Fort de son expérience, Éric Perraux apporte un conseil : sur la fin du traitement, que le sport effectué le soit pour le loisir ou la compétition, il est prudent de préciser le diagnostic médical et de fixer un prévisionnel des dates de reprise même si elles restent adaptables en partie. « Il faut par exemple indiquer quand il sera possible de marcher, puis de courir, mais aussi de reprendre l’entrainement, et enfin la compétition. C’est essentiel pour lever les doutes qu’induirait un flou quant au rétablissement du patient ! ».
Les pathologies aigues-chroniques concernent les cas où le sportif souffrait déjà depuis quelques temps mais qu’un phénomène « aigu » survient. Il peut également s’agir des situations ou la douleur devient de plus en plus chronique avec une inflammation par exemple qui va demander l’arrêt de la pratique.
Ces cas sont plus complexes pour l’ostéopathe : celui-ci doit dès la première séance prendre en charge l’ensemble des systèmes (neuro-endocrinien, viscéral, et musculo-squelettique). « C’est là que l’hygiène de vie intervient et qu’en tant que soignant, nous devons effectuer un travail éducatif, en parallèle du travail sur les systèmes liés au drainage du corps par exemple ».
Enfin, les pathologies chroniques sont celles qui s’installent et perdurent, qui parfois vont impliquer l’arrêt d’une carrière ou un changement d’activité « Pour celles-ci, l’analyse doit arriver très vite sur l’individu, n’oublions pas que le contexte humain joue sur l’installation d’une pathologie ! », rappelle Éric Perraux.
Le travail se place souvent beaucoup plus sur l’axe cranio-sacré et les organes centraux, avec un examen minutieux des zones de sécrétions hormonales.
Au-delà du côté humain, attention de ne pas négliger le côté « sportif-dépendant », il faut aussi savoir travailler avec l’équipe technique afin de déceler le risque dans la technique : si le sportif a un geste répétitif dommageable ou « raté », il faut alors l’inciter à modifier sa gestuelle afin d’augmenter ses capacités, de préserver son organisme voire de prolonger sa carrière s’il s’agit d’un professionnel.
Pour éviter la blessure, une prise en charge en amont est tout à fait envisageable.
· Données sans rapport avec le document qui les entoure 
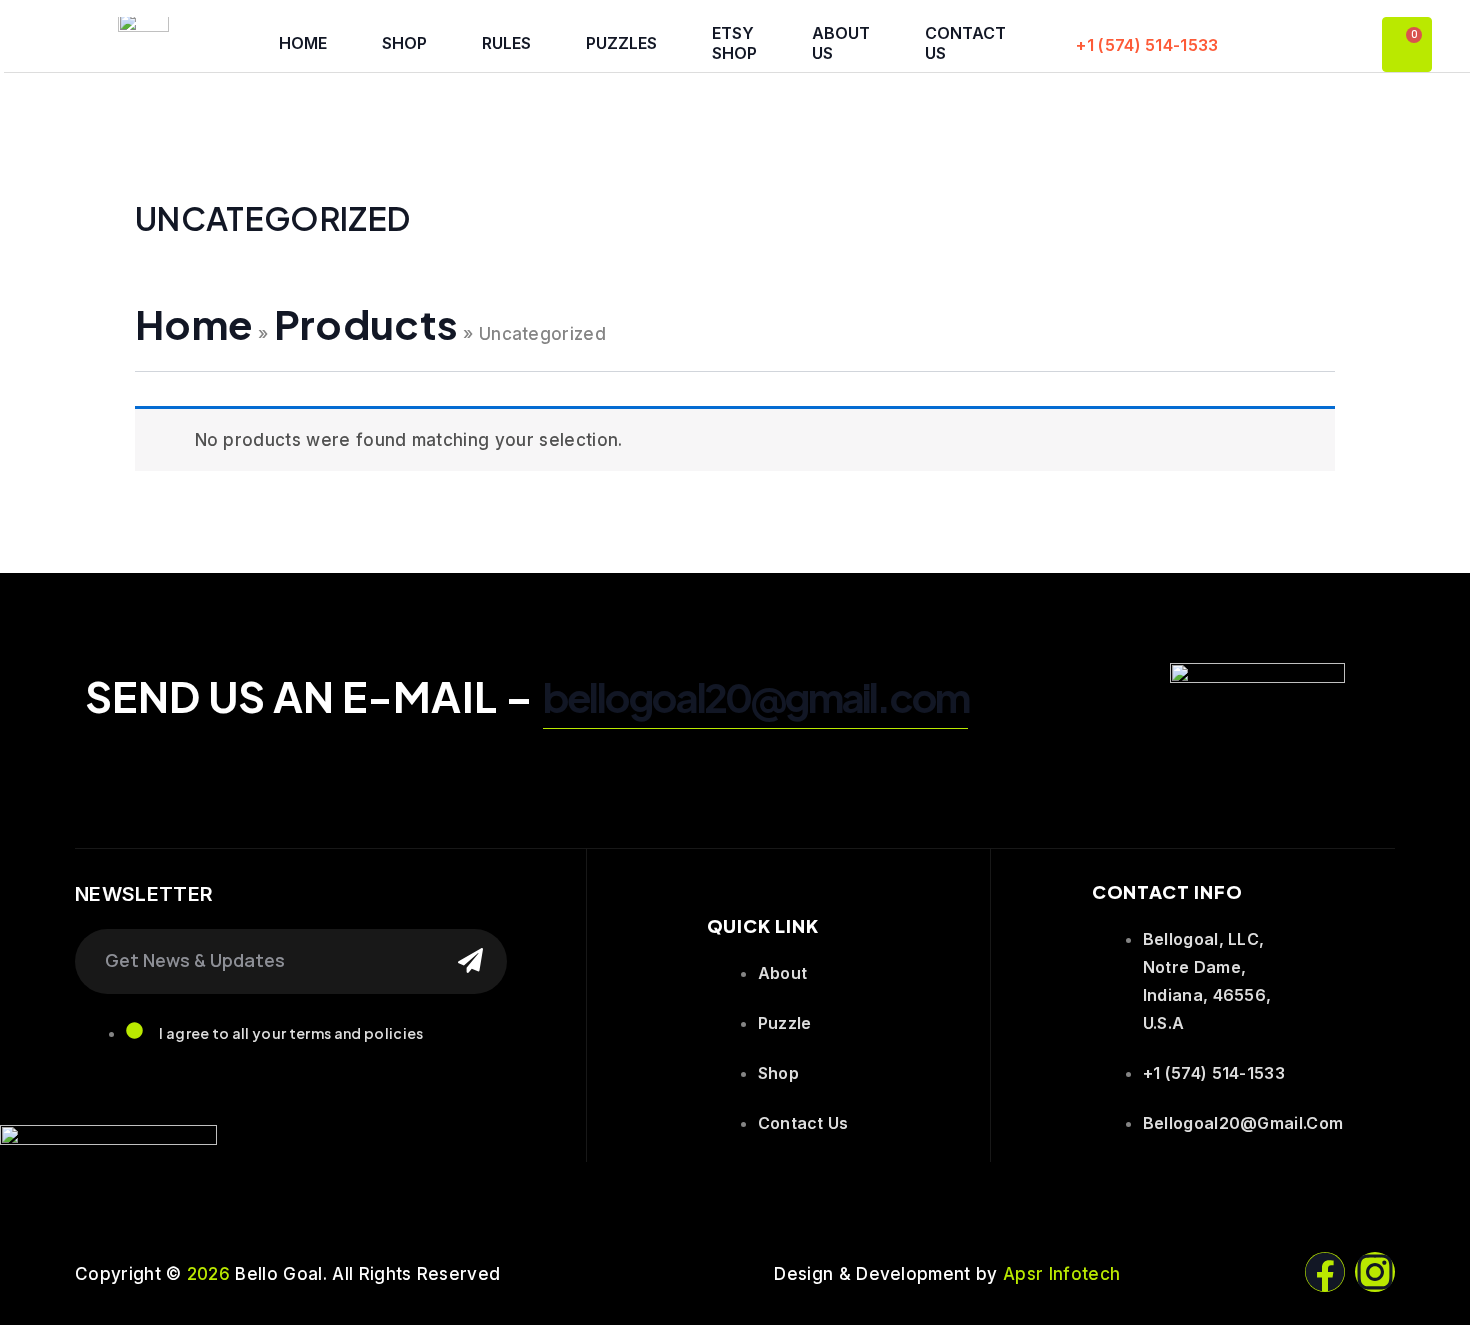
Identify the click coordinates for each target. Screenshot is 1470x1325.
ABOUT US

L’ostéopathe doit rechercher les zones de dysfonctionnement ou d’insatisfaction tissulaire ou articulaire : ce sont celles qui perdent de la mobilité ou de la motilité (raideurs, spasmes, tensions…) et qui entraînent d’une part une perte de performance, mais surtout, le risque.
Il faut inciter ses patients à consulter avant la blessure, à la rentrée ou avant la saison, ou à envisager un bilan en phase de préparation. Un protocole de soins (juste une autre séance ou des séances régulières si nécessaire) pourra alors être mis en place.
Le suivi préventif peut également être enclenché dès qu’un problème mineur apparaît.
En conclusion, « l’ostéopathe et le sportif sont deux personnes qui s’intéressent au corps, l’un pour le soigner, l’autre pour le cultiver, ce qui ne va pas sans développer un certain narcissisme chez l’un et l’autre… alors que l’ostéopathe qui s’occupe du sportif sache humilité garder ! » conclut Éric Perraux.